(Records from a collection)
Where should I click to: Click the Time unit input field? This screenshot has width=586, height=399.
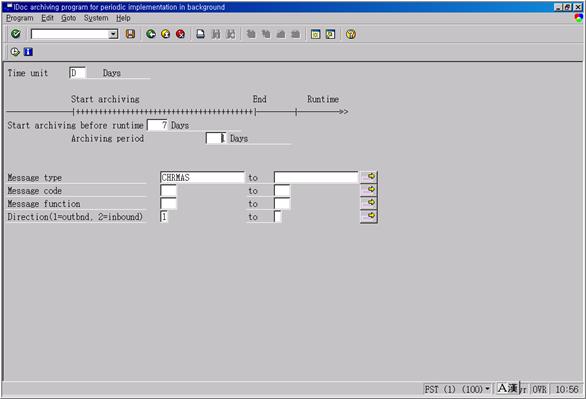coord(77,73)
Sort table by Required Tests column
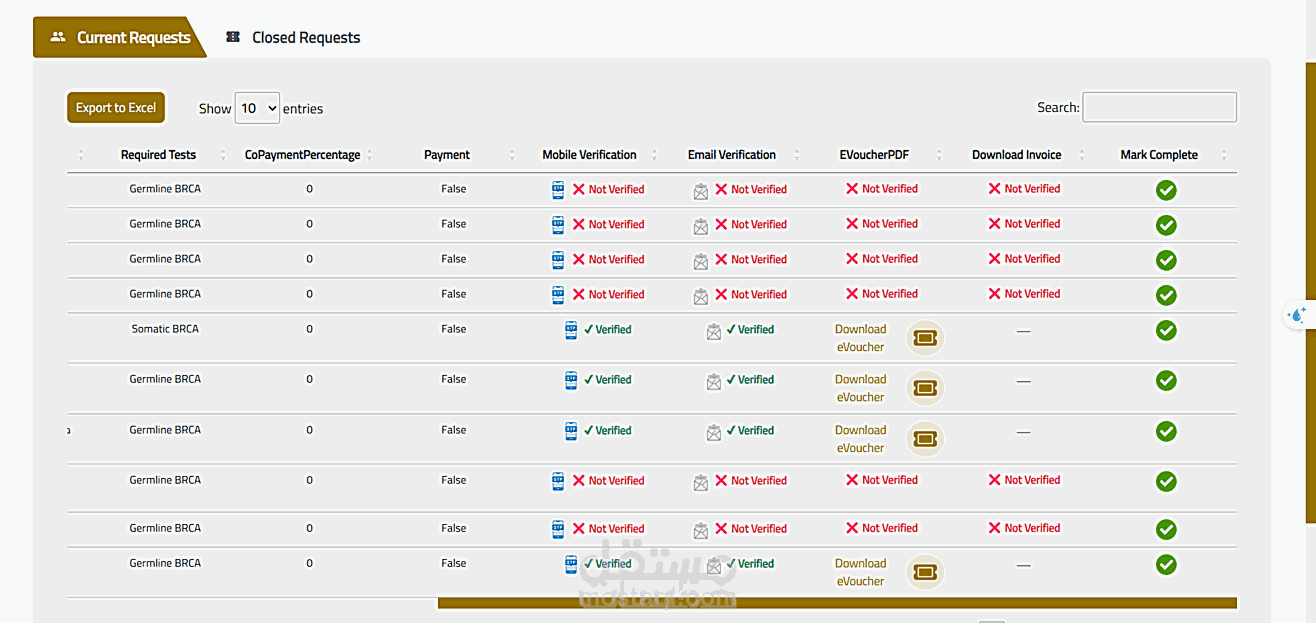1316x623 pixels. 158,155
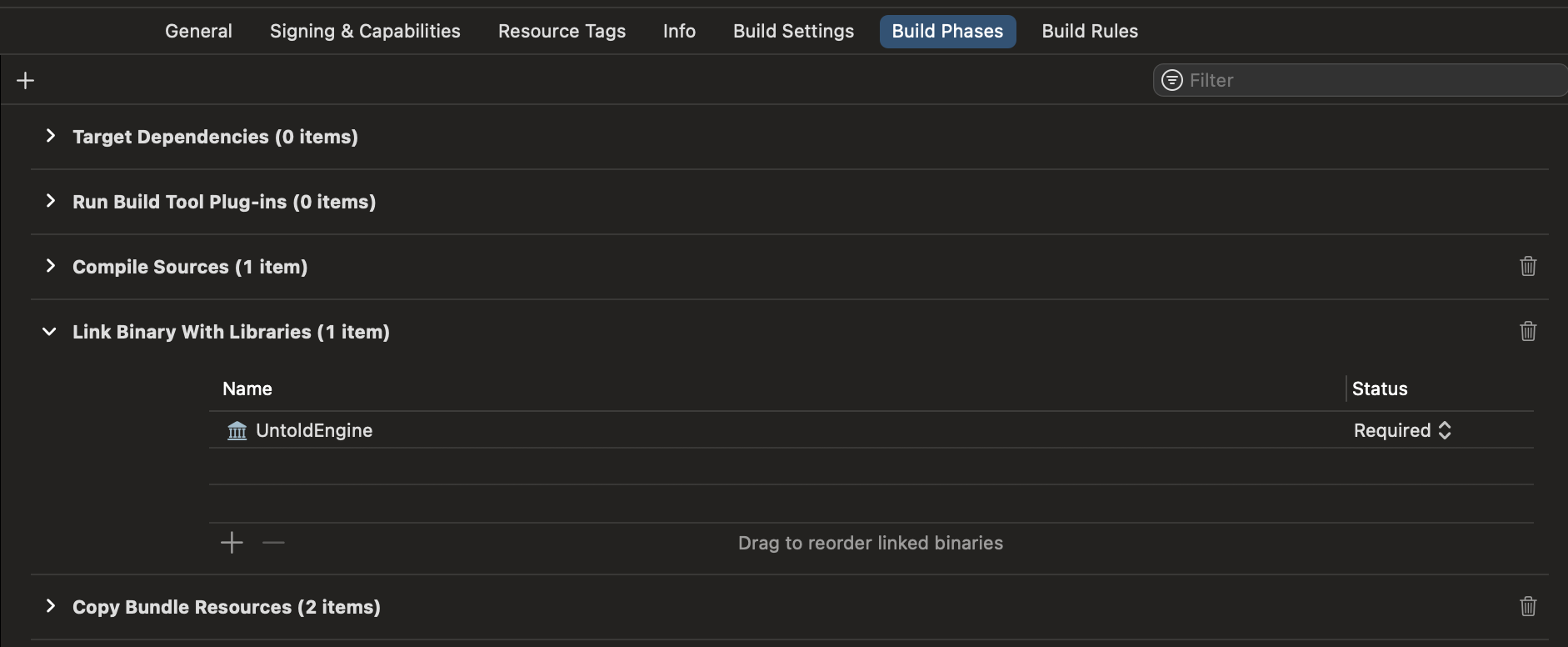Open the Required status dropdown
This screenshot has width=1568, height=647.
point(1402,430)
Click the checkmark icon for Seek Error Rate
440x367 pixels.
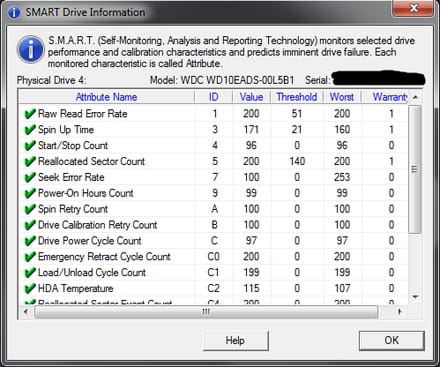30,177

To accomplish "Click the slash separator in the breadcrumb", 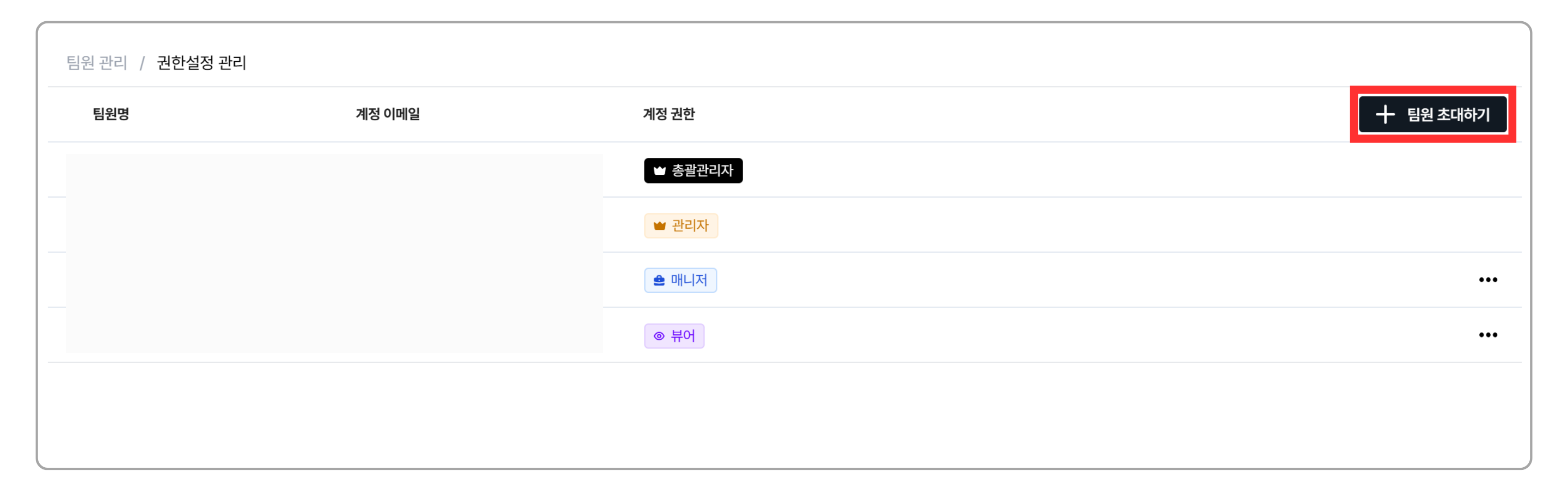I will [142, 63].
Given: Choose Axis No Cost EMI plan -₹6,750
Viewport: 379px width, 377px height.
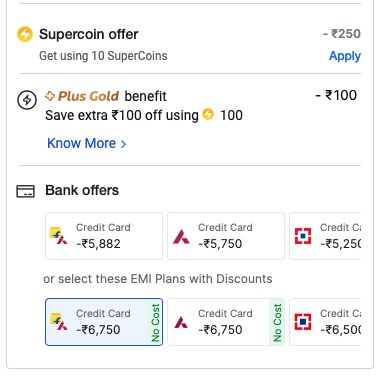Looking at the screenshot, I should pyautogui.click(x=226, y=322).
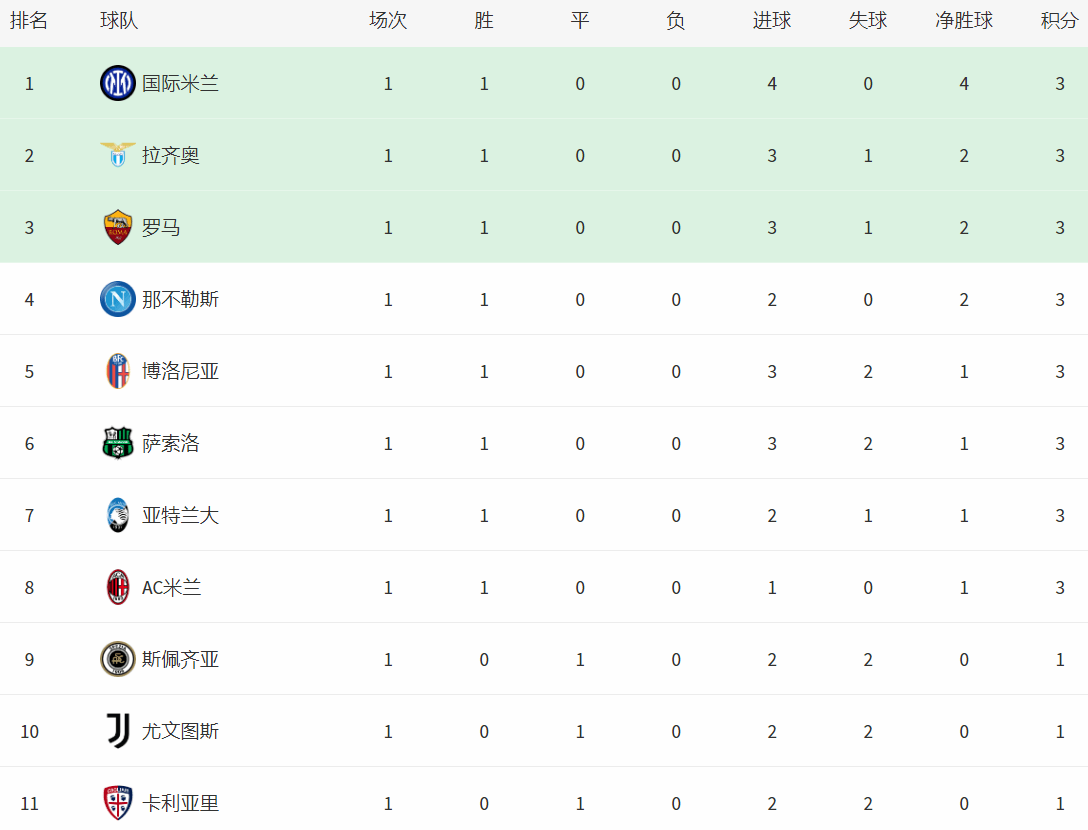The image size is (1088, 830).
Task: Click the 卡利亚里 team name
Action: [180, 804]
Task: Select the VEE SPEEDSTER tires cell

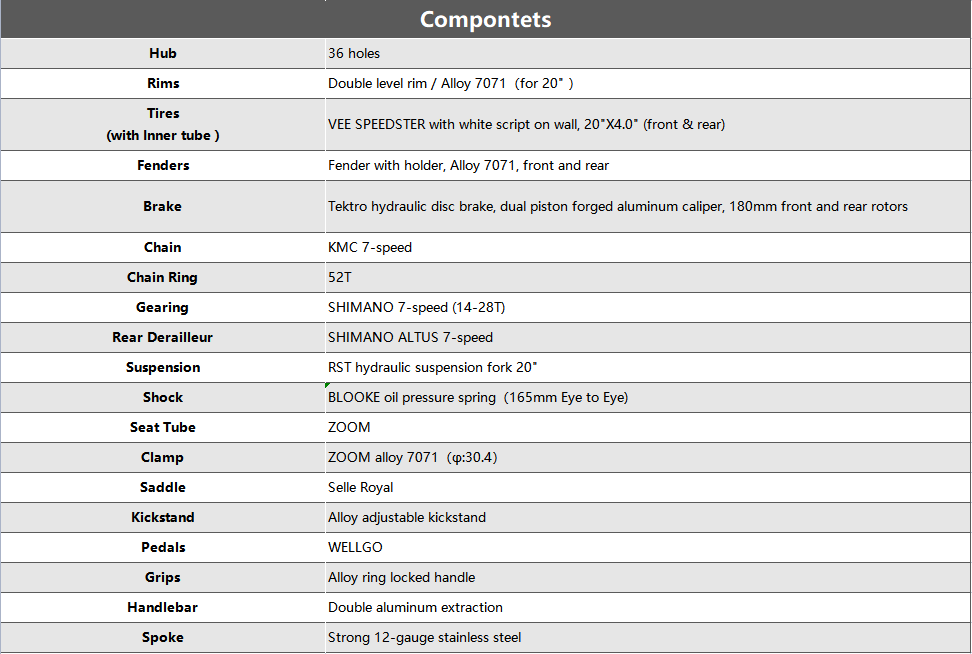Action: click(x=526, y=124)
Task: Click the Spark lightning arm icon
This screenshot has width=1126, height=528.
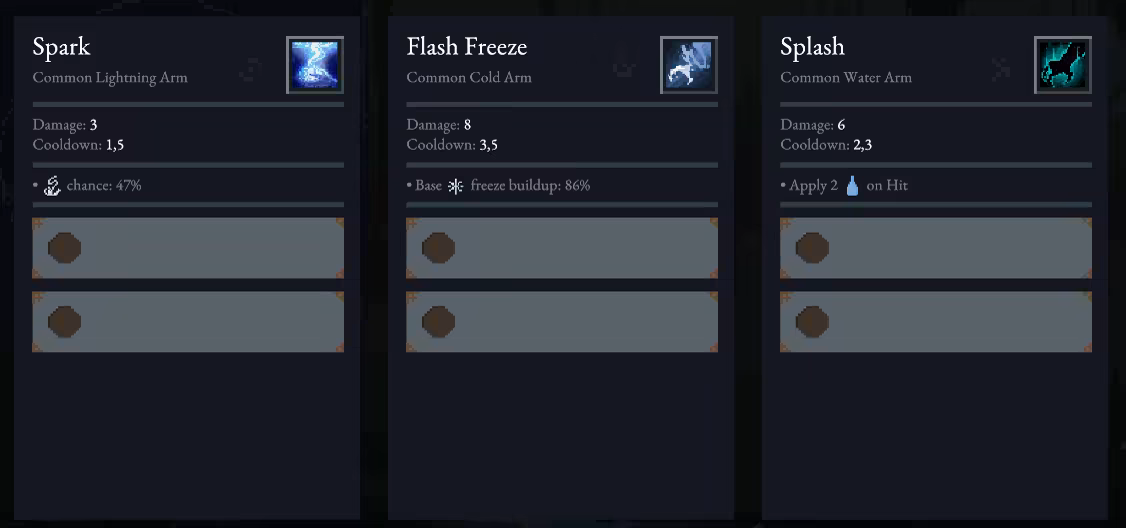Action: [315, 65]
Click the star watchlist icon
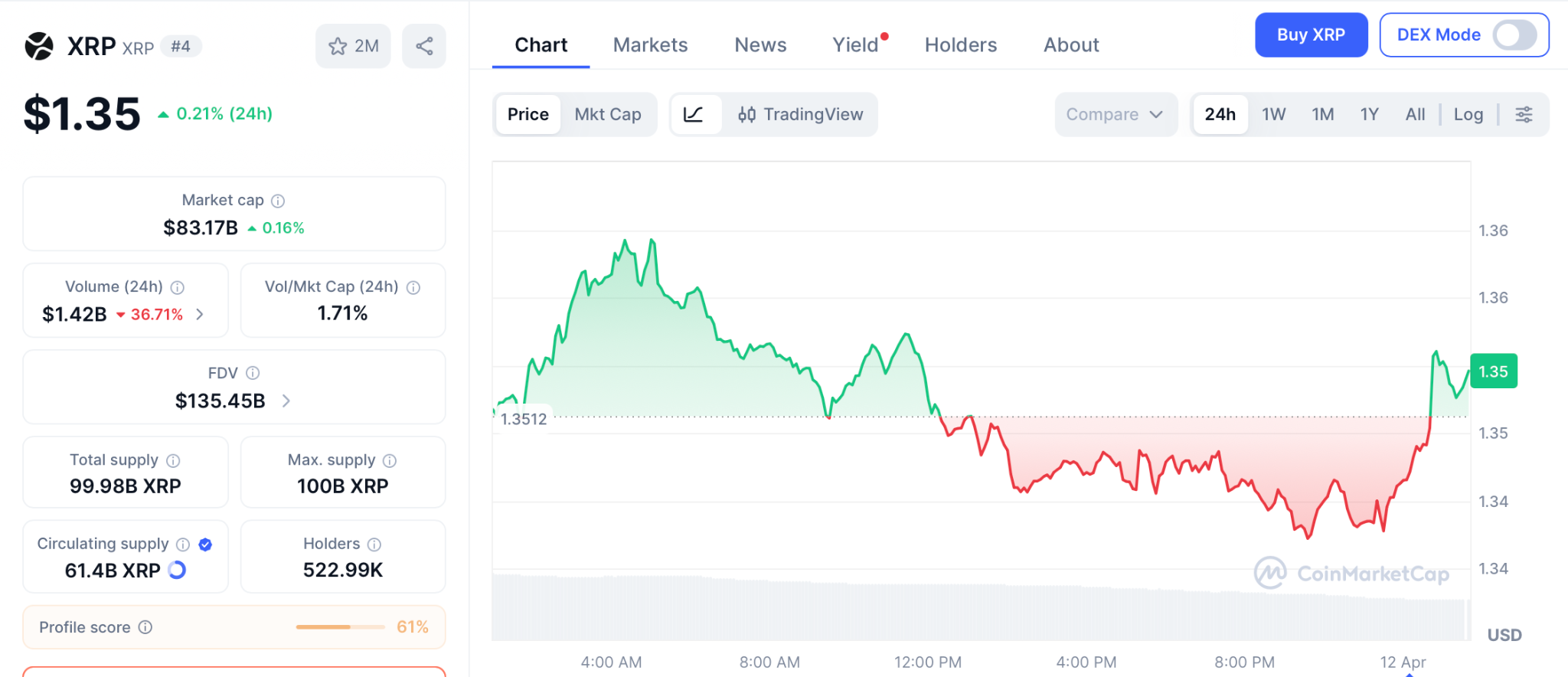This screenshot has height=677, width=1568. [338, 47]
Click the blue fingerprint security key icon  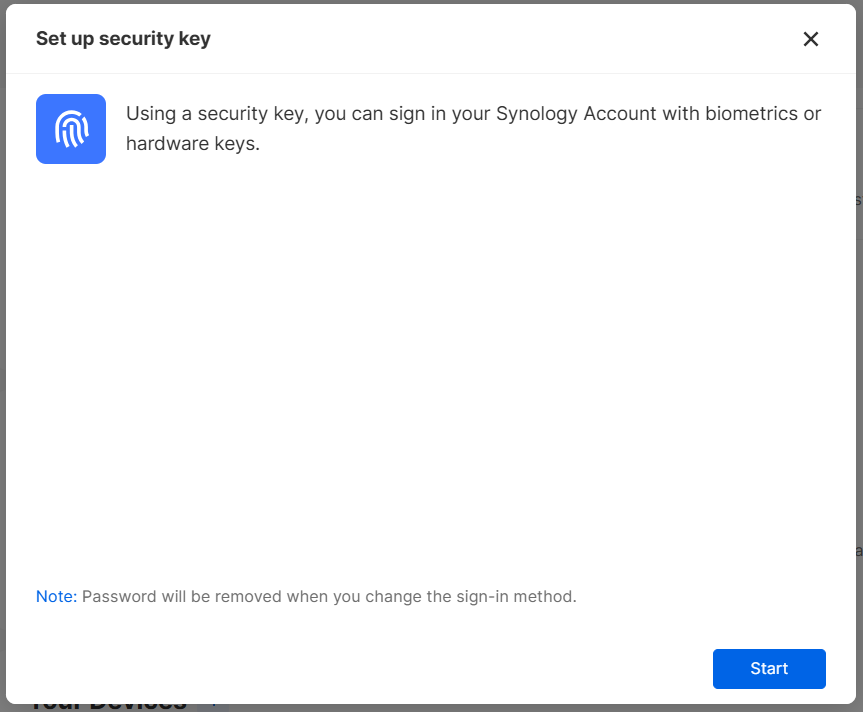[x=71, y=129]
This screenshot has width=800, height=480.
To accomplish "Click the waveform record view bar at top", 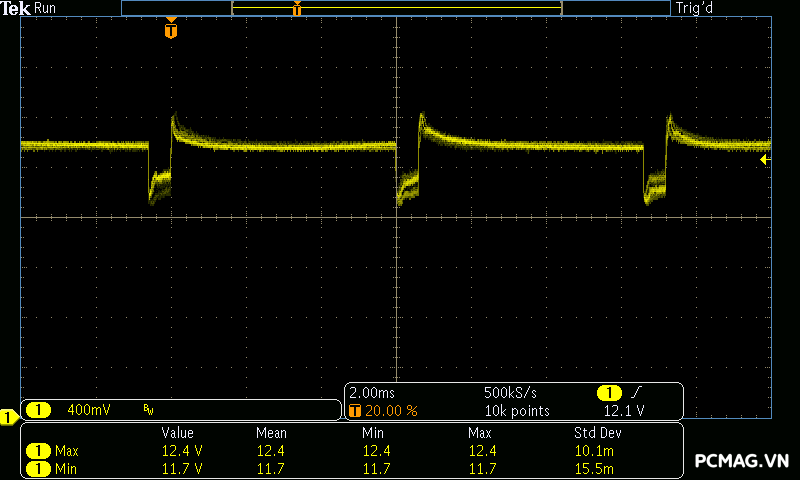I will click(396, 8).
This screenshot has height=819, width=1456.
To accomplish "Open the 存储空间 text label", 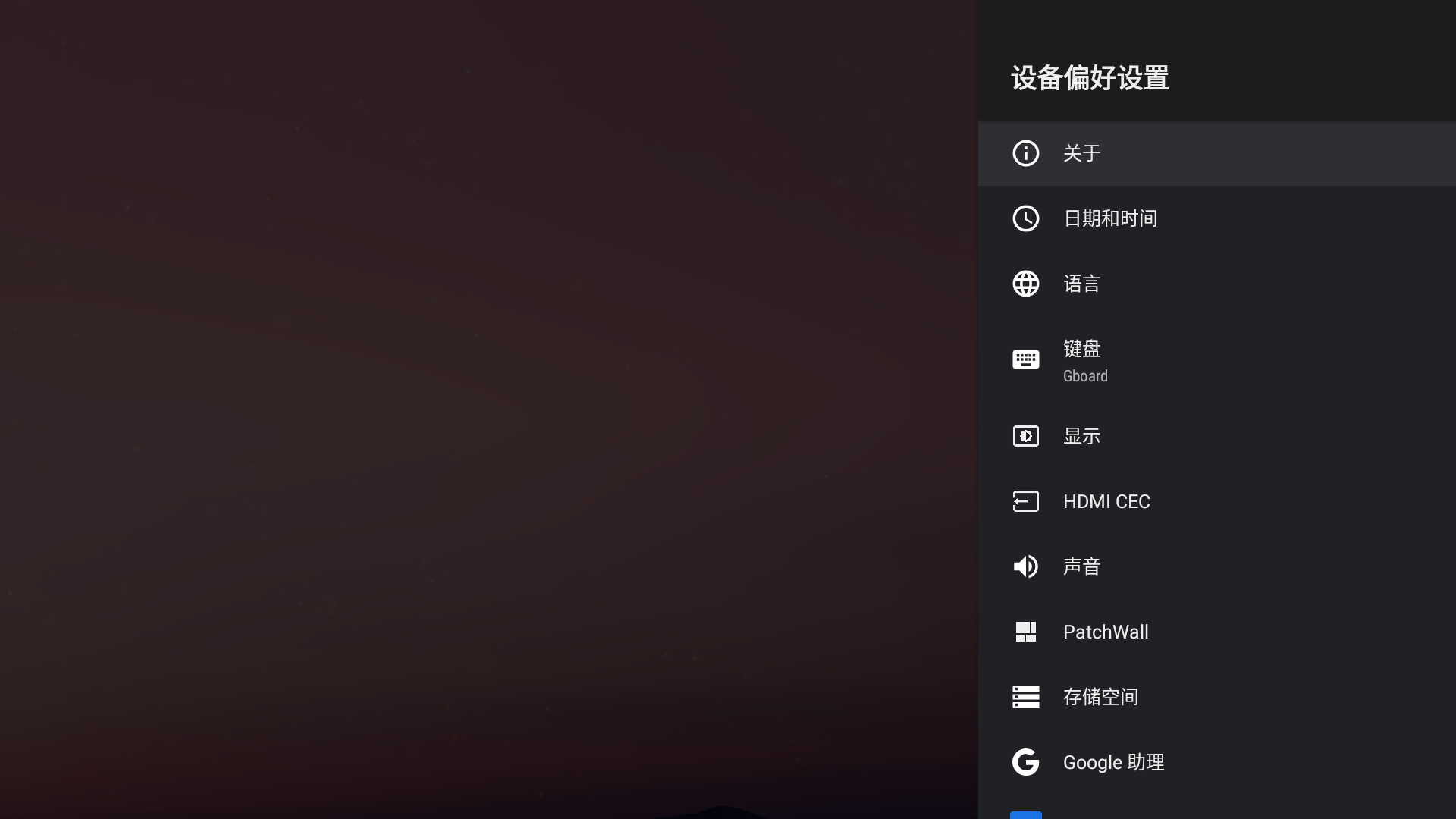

(WORK ORDER)
Exactly the lines from the one with "This screenshot has height=819, width=1456." through the end of the entries above must be written out, and no pictures may be included.

(ANSWER AREA)
This screenshot has height=819, width=1456.
To accomplish "Open the 存储空间 text label", 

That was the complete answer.